_What is being asked_
In full and without change, repeat the records shown below.

**** Available records

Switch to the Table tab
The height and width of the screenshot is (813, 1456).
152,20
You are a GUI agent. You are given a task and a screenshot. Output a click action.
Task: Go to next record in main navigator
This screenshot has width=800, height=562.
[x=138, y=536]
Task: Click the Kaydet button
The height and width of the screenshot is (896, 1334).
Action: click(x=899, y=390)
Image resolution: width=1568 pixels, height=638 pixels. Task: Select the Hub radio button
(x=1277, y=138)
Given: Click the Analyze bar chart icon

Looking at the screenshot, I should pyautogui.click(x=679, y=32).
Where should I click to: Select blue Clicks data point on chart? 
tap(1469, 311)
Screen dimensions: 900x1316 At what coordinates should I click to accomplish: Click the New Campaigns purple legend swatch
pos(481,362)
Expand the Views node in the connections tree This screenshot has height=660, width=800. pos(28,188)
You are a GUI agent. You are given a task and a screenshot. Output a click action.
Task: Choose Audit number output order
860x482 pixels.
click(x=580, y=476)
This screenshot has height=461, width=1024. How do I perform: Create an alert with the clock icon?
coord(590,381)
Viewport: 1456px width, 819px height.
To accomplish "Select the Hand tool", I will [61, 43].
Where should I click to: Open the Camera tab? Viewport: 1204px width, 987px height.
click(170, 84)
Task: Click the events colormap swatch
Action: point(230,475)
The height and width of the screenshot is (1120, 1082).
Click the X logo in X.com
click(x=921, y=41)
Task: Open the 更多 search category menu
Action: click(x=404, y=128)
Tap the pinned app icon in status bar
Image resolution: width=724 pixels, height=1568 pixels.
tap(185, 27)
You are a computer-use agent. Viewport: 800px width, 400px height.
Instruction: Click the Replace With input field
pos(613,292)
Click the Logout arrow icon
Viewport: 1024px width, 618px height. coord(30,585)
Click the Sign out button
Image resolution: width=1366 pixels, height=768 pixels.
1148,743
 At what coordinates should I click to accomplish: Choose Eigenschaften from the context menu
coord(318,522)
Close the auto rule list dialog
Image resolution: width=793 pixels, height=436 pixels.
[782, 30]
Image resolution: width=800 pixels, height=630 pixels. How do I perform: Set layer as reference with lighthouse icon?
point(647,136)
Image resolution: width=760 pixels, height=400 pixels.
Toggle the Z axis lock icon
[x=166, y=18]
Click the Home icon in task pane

********

_Task solution_
Switch to the Table tab
The height and width of the screenshot is (813, 1456).
152,20
You are a GUI agent. You are given a task and a screenshot. Output a click action.
Task: Go to next record in main navigator
This screenshot has width=800, height=562.
[x=138, y=536]
Task: Click the Kaydet button
The height and width of the screenshot is (896, 1334).
Action: click(x=899, y=390)
Image resolution: width=1568 pixels, height=638 pixels. Task: Select the Hub radio button
(x=1277, y=138)
Given: Click the Analyze bar chart icon

Looking at the screenshot, I should pyautogui.click(x=679, y=32).
Where should I click to: Select blue Clicks data point on chart? 
tap(1469, 311)
Screen dimensions: 900x1316 At what coordinates should I click to accomplish: Click the New Campaigns purple legend swatch
pos(481,362)
Expand the Views node in the connections tree This screenshot has height=660, width=800. pos(28,188)
You are a GUI agent. You are given a task and a screenshot. Output a click action.
Task: Choose Audit number output order
860x482 pixels.
click(x=580, y=476)
This screenshot has height=461, width=1024. How do I perform: Create an alert with the clock icon?
coord(590,381)
Viewport: 1456px width, 819px height.
To accomplish "Select the Hand tool", I will [61, 43].
Where should I click to: Open the Camera tab? Viewport: 1204px width, 987px height.
click(170, 84)
Task: Click the events colormap swatch
Action: point(230,475)
The height and width of the screenshot is (1120, 1082).
Click the X logo in X.com
click(x=921, y=41)
Task: Open the 更多 search category menu
Action: click(x=404, y=128)
Tap the pinned app icon in status bar
Image resolution: width=724 pixels, height=1568 pixels.
tap(185, 27)
You are a computer-use agent. Viewport: 800px width, 400px height.
Instruction: Click the Replace With input field
pos(613,292)
Click the Logout arrow icon
Viewport: 1024px width, 618px height. coord(30,585)
Click the Sign out button
Image resolution: width=1366 pixels, height=768 pixels.
1148,743
 At what coordinates should I click to accomplish: Choose Eigenschaften from the context menu
coord(318,522)
Close the auto rule list dialog
Image resolution: width=793 pixels, height=436 pixels.
[782, 30]
Image resolution: width=800 pixels, height=630 pixels. How do I perform: Set layer as reference with lighthouse icon?
point(647,136)
Image resolution: width=760 pixels, height=400 pixels.
Toggle the Z axis lock icon
[x=166, y=18]
Click the Home icon in task pane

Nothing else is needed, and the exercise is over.